How would you personally deal with it if you faced a total brick wall blockage that despite your very best efforts, you just could not vertically progress, get on or up in the HR profession as a whole past HR Administrator?

  • Have you sought out any interview coaching or similar? I coach women returners to work for a charity, and it's really positive. Having neutral and independent feedback might really help you to communicate your skills and experience in a way that gets more positive results.
  • I spoke to a friend (who is not in HR) about this issue and they gave me the best possible, practical and realistic advice.

    Welcome to the real and adult world, we don’t always get what we want and if you can’t ever get an HR Advisor’s role, you can’t and have at least tried your very best.

    At least I have a job as an HR Administrator that pays the bills instead of being long term unemployed and should learn to be content and grateful for having that at least, despite having a Level 7.

    Organisations have the right to choose their own staff team and if they don’t want to take you for wherever reason, tough and that’s life.

    Perhaps option 1 is thus the most realistic and practical to follow and make a long term career out of being an HR Administrator, whilst doing a PhD on the side to show that I still have certain abilities despite the job title.

    Any thoughts and what makes you feel that Marketing would be anymore difficult? 

  • Or was that just the answer you wanted to hear?
  • Andre

    This is not scientific but my sense is that marketing (it its truest sense) is in general more prone to ageism than HR. Most of the careers I have seen in marketing tend to be 20/30's and early 40's then often people go off and do something else either working for themselves of a different field. Not to say there aren't very successful people older in Marketing roles but I think it would be far harder to break into.

    I also think given what you have said about your approach to job searching and interviews that breaking into a true marketing role (as opposed to just being an administrator in a different department) will be quite challenging for you.

    If being a HR Administrator and getting a PhD alongside it will make you happy and give you satisfaction then go for it. As I think I said earlier (or on another of your threads) you are an experiment of one and need to work out what works for you.

    But this morning you were adamant that you were giving up on HR and going down the marketing path, this afternoon you are considering staying in HR but doing a PhD. So I think finding a trusted coach or confident who can help you walk step by step through your choices, who can help you realise your true strengths and weaknesses and who can help you decide on the right path would be time well spent.

    Best of luck

    keith
  • Having realistically looked into it over the weekend, I can’t get into marketing at the age of 45. It may take years to break in and also involve years of trying to secure unpaid internships to gain enough experience to secure a paid entry level role, whilst paying for CIM studies alongside that with no guarantee of ever actually getting any position at all.

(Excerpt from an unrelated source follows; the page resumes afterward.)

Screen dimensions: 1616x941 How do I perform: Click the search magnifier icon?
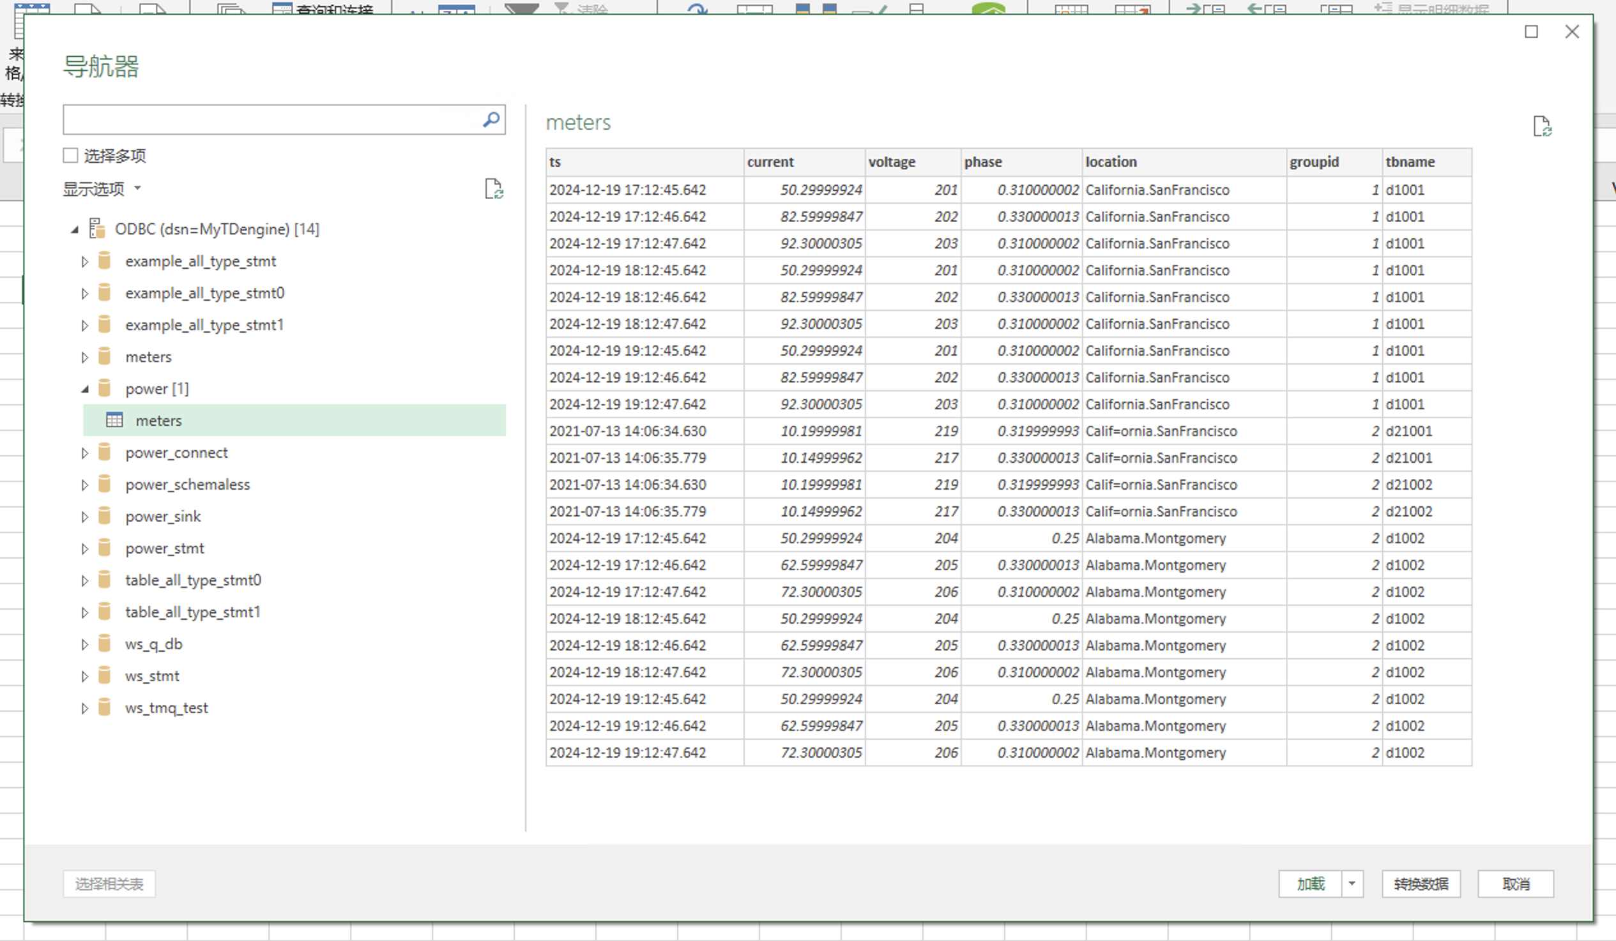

    So, living now in the real world and as I can’t become an HR Practitioner, I see the final options as in order of realistic sequence:

    (1) Staying and doing what I am doing now and making a long term career as an HR Administrator;

    (2) A lateral move by combining both the CIPD Level 7 in HR and L&D to become an L&D Administrator;

    (3) Trying to get into freelance training, HR and L&D Consulting;

    (4) HR Academia with a PhD;

    (5) Leaving the profession and training for a new field more open to mid career changers.

    Impasse is the word to use here, but I feel that the real root and underlying cause is that age old catch 22 cycle that you can’t get a job without experience and experience without a job, and now require experience on the next level to move to the next level.

    There are no automatic guarantees and vertical progression is never a given.

    Finally and on a separate note, although it is not an issue for me at all, I see a clear pattern in my present role that I am the only male HR Administrator in a team of 15, one of the oldest and all the other males are Advisors, Managers or HRBP’s. Any conclusions I should draw from that?
  • No conclusions at all. It’s just how it is in your department and for me has no relevance to your struggles to get on. Indeed if there is ( as your underlying suggestion seems to be) sone underlying sex discrimination allowing males to progress then this should make it easier not harder for you to progress.

    As for your options you have been given loads of advice from colleagues as to what may be holding you back and what steps you might take to move on. I am not sure I can add anything useful to them.
  • Beware of allowing a misguided sense of entitlement to enter your thought processes. I'm still perplexed by your belief that you "can't become an HR practitioner".
  • I'll just throw my hat into the ring here - I 'only' have CIPD level 3 and I did that about 8 years ago. However I was already in an HR Advisory role when I started it, and have held various positions since in a range of different organisations, including HRBP, ER specialist and HR Ops manager.

    I accepted that I would need to keep leaving places to get better jobs elsewhere - I've never found a place where there has been much emphasis on (or sometimes, opportunity for) internal progression. That doesn't suit everyone, some people prefer to spend longer with one company even if they don't get to progress. I was willing to do what it took and I think that also got me wider experience in different areas and types of business, so when I go to interviews now I find I can nearly always draw on experience gained from somewhere similar, even if it was a few years ago. This always seems to trump the lack of CIPD 5 or 7 (they usually ask why I dont have these and I give my standard answer which they tend to accept).

    So how did I get into an Advisory role in the first place? I started as an Administrator and later got an HR Officer role in a small company - it was then down to me to make my mark and I set about recommending lots of changes, I was pro-active. I researched what I didn't know and used free advisory helplines and the internet. I made it my business to learn as much about HR as I could and was then able to impart what was usually deemed as helpful wisdom! I even ended up handling an unfair dismissal tribunal claim. This then enabled me to secure a more traditional HRA role in a larger company and I just continued to grow and move on. I wouldn't say I have progressed massively in my career, its taken a lot of years to get from HRA to HRBP level but I dont think having CIPD 7 would have really helped fast track that.

    One of the key themes I've noticed is that for more senior roles, employers love it if you have an industry specific background, even though HR is very transferable. If you really feel you are stuck as an Administrator then perhaps try and get a similar role in a different type of company, to at least broaden your industry background.
  • I can’t speak for other individuals as all of our circumstances are unique, but in my particular case it is virtually impossible. I am also being realistic and have come to terms with it, but also grateful that at least I have a job as an HR Administrator.

    I entered the profession at 40, have a CIPD 7 and can’t get formal 9-5 advisory experience.

    The result is an imbalance between education and experience with possibly my age being now against me having turned 45 yesterday.

    Although I was a mid career changer, people also expect you to be on a certain level at a certain stage of life.

    That just did not happen, work or deliver for me, or put another way, I got left behind on and in the labour market.

    In short, I couldn’t get the position(s), it is more difficult to find work and / or start a new career after 40 and I also can’t break into the private sector either.  

  • To summarise this all is a fine nutshell, jobs wise for the profession, HR Administrator is all that I can get, and the situation and circumstance does not change either overtime or with studies. The employers say that I don’t have the experience and I also can’t get the experience. They simply don’t take me. 

    I have ‘a job’ at least which is far better than being out of work and which I should be thankful for.